Defendant filed the instant motion for summary judgment on December 6, 2003, and plaintiff filed a cross motion on February 11, 2004. Various extensions were granted for the filing of opposition and reply papers, including an extension at defendant's request to secure counsel for a sur-reply. Defense counsel filed a sur-reply on July 30, 2004.

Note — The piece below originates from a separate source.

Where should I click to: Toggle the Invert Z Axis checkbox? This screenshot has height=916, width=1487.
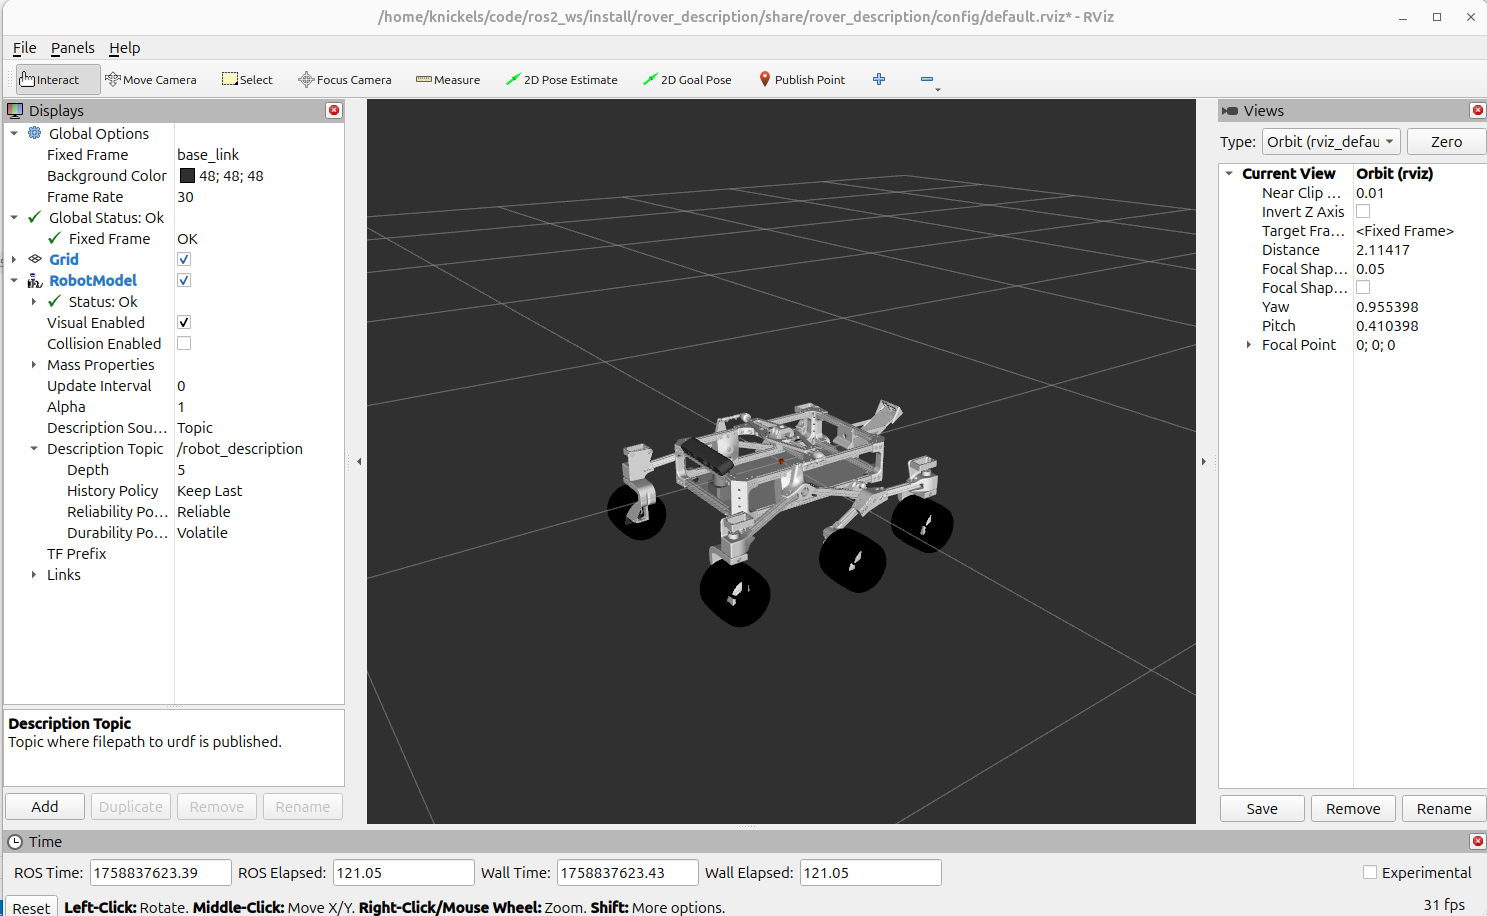tap(1363, 211)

Defendant makes the following arguments: (1) that the instant action is barred by the statute of limitations; (2) that the instant action is an improper attempt to re-litigate facts previously decided by the United States Tax Court; (3) that contrary to his written designation, dated April 5, 1994, that all payments be applied first to the tax motivated portion of his 1978 tax liability, and contrary to Revenue Ruling 73-305, Rev. Rul. 73-305, 1973-2 C.B. 43, mandating that credits be applied to a taxpayer's earliest period of assessment, certain payments were improperly applied to defendant's liability for tax years 1979, 1980, and 1993, rather than 1978, thereby increasing the interest and penalties for the 1978 tax year.

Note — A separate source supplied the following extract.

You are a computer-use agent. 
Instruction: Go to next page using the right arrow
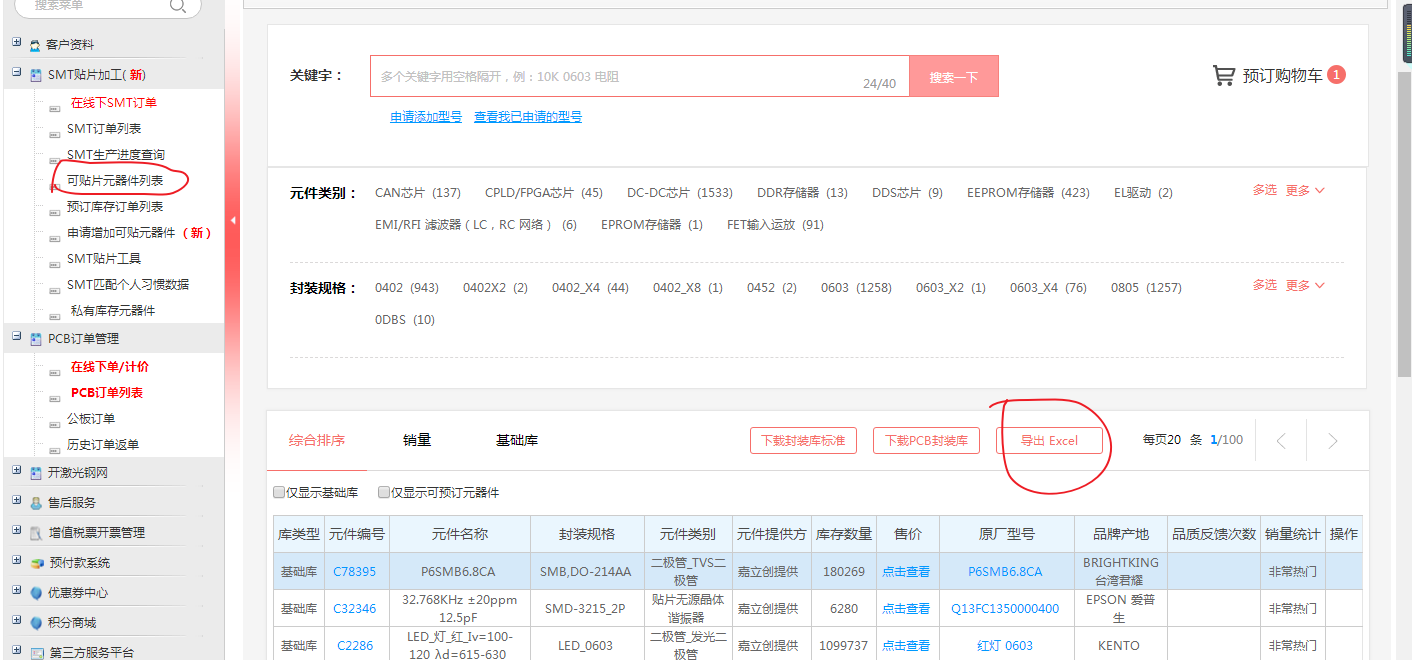1332,441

In opposition and in support of its cross motion for summary judgment, plaintiff argues that its application of the $9690,00, $7922.00, and $5918.00 payments to tax years 1978, 1979, and 1980, respectively, and of the 2001 tax year overpayment of $20,000.00 to defendant's 1993 tax year liability was proper. As to defendant's claim that an $8070.58 payment was not credited, plaintiff argues that defendant has not established that such a payment was ever made.

DISCUSSION

A. Summary Judgment Standard

Summary judgment may only be granted when "the pleadings, depositions, answers to interrogatories, and admissions on file, together with the affidavits, if any, show that there is no genuine issue as to any material fact and that the moving party is entitled to judgment as a matter of law." Fed.R.Civ.P. 56(c); see also Celotex Corp. v. Catrett, 477 U.S. 317, 322 (1986). "[T]he burden is upon the moving party to demonstrate that no genuine issue respecting any material fact exists," Gallo v. Prudential Residential Services, L.P., 22 F.3d 1219, 1223 (2d Cir. 1994), but "the mere existence of some alleged factual dispute between the parties will not defeat an otherwise properly supported motion for summary judgment; the requirement is that there be no genuine issue of material fact." Anderson v. Liberty Lobby, Inc., 477 U.S. 242, 247-48 (1986). "An issue of fact is `material' for these purposes if it `might affect the outcome of the suit under the governing law,'" while "[a]n issue of fact is `genuine' if `the evidence is such that a reasonable jury could return a verdict for the non-moving party.'" Konikoff v. Prudential Ins. Co. of America, 234 F.3d 92, 97 (2d Cir. 2000) (quoting Anderson v. Liberty Lobby, Inc., 477 U.S. at 248.)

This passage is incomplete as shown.